The ending is chaotic and a bit unclear. I didn’t like how Lucy Gray was killed offscreen, I would have preferred confirmation of her death in some way. I also didn’t like how Snow suddenly was able to restore his former life. It felt a little too convenient how that worked out so quickly. He was able to cut out all the loose ends from his crimes, and he was home free. Then, he suddenly gets to go home. Oh yeah, Gaul was just testing him the whole time…sure. One review I read put it well, it felt like whiplash. In no time at all, he’s gone from a criminal Peacekeeper on the run from his crimes, to a Capitol aristocrat living the high life in his original house. Maybe the point of this was to show that Coriolanus didn’t work for anything, but it came across like lazy writing.

The Problem

Ultimately, I felt like The Ballad of Songbirds and Snakes suffered from the continual problem of lazy writing and poor pacing, resulting in a boring read. I can’t say I’d recommend it. That being said…

This book wasn’t all bad. Here are some favorite highlights/quotes in no particular order:

We learned that there were some people in the Capitol against the Hunger Games, which surprised me.

From Seanus in the Capitol:

I might be making things difficult for you. I’m sorry. It’s just . . .” Sejanus’s words began to spill out. “It’s just this whole Hunger Games thing is making me crazy! I mean, what are we doing? Putting kids in an arena to kill each other? It feels wrong on so many levels. Animals protect their young, right? And so do we. We try to protect children! It’s built into us as human beings. Who really wants to do this?
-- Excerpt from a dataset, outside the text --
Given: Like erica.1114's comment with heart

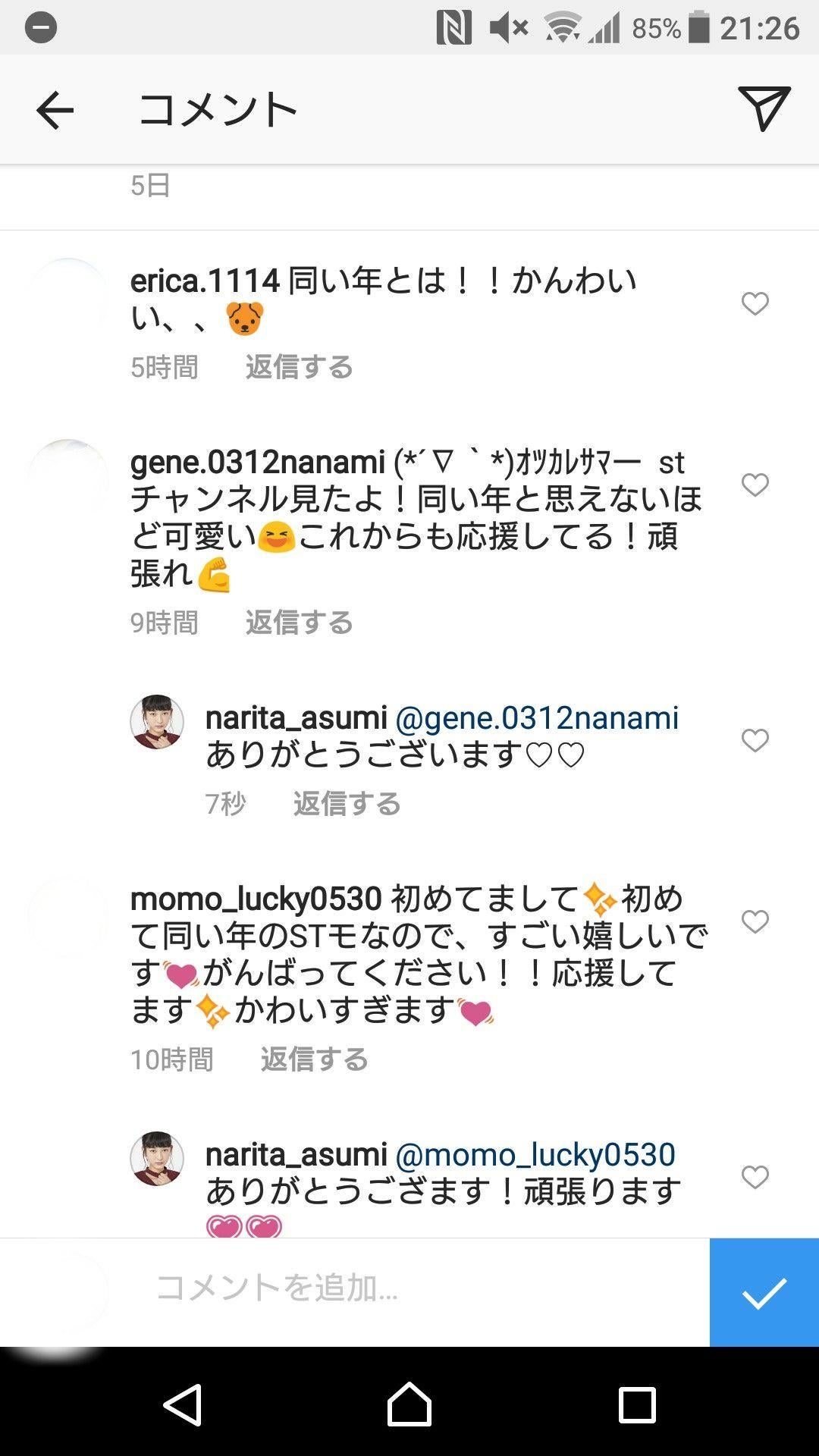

It’s unnatural!”

The words “Hunger Games” (Book 1) and “Mockingjay” (Book 3) can unsuprisingly be found many times.

For the missing book, don’t worry, we hear the words from Coriolanus’ Grandma’am:

“It will only take a handful to get the word out,” said the Grandma’am. “It’s just the kind of story that catches fire.”

Sure, it felt a bit forced, but it made me smile nonetheless.

We can clearly see how little the capitol cares about the tributes’ health.

The book drives home the fact that the tributes are considered less than human.

When the tributes are hurt by a bomb: “I wouldn’t know,” said the doctor. “But they’ve got a top-notch veterinarian over there.”

When some of the tributes are killed by injuries from the bombing: Apparently, the veterinarian had done her best, but her repeated requests to admit them to the hospital had been refused.

And finally…

Snow is a sociopath:

“He was glad about the erasure. It was just one more way to eliminate Lucy Gray from the world. The Capitol would forget her, the districts barely knew her, and District 12 had never accepted her as one of their own. In a few years, there would be a vague memory that a girl had once sung in the arena. And then that would be forgotten, too. Good-bye, Lucy Gray, we hardly knew you.”